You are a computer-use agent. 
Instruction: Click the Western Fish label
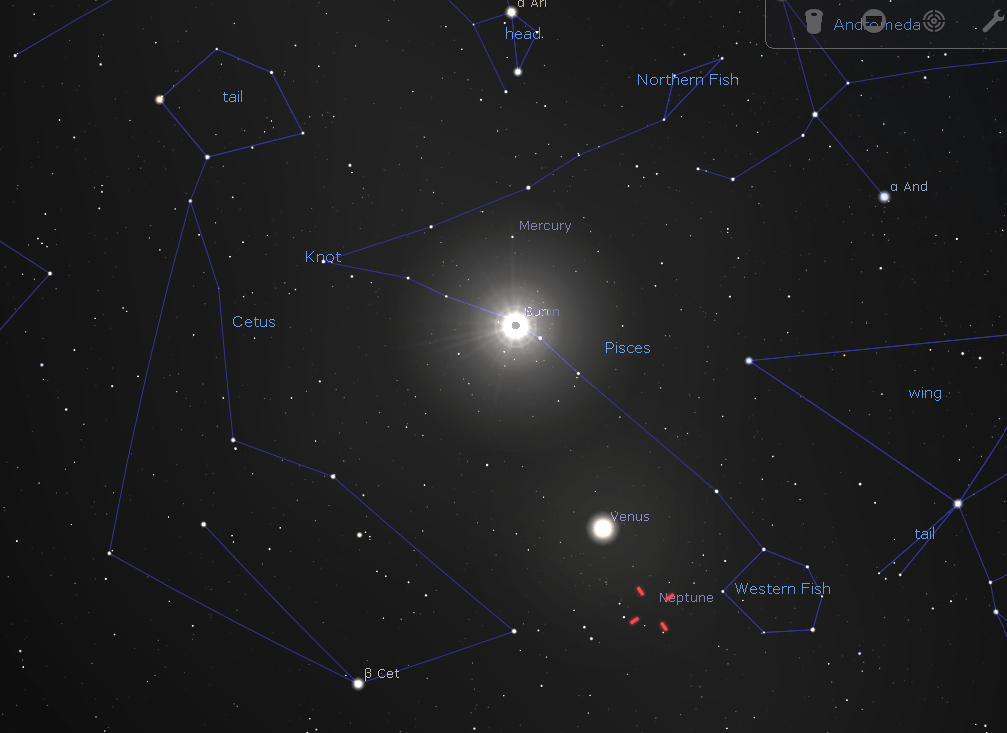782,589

--

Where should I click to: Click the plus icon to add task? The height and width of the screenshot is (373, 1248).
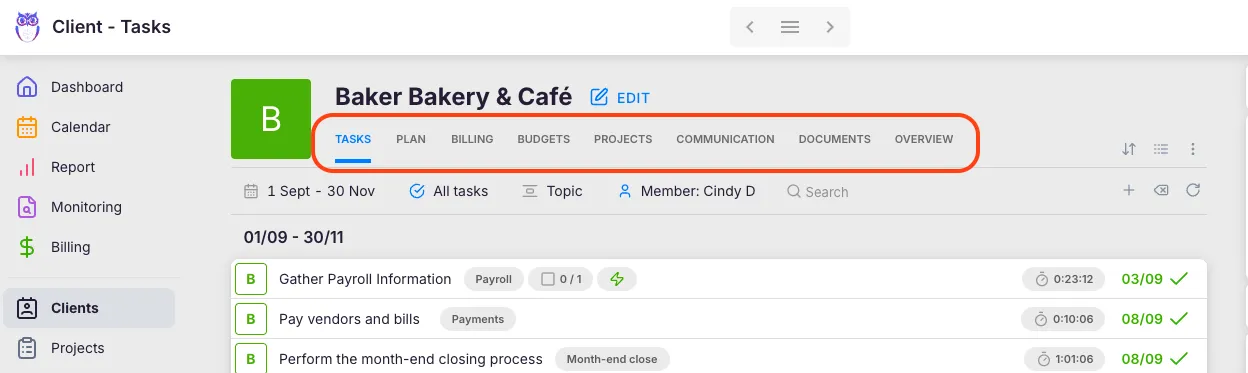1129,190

Aim: Report each line of the data above that contains the string "Click".

Exercise result:
Instruction: Click the Western Fish label
Where should I click to: Click the plus icon to add task? The height and width of the screenshot is (373, 1248).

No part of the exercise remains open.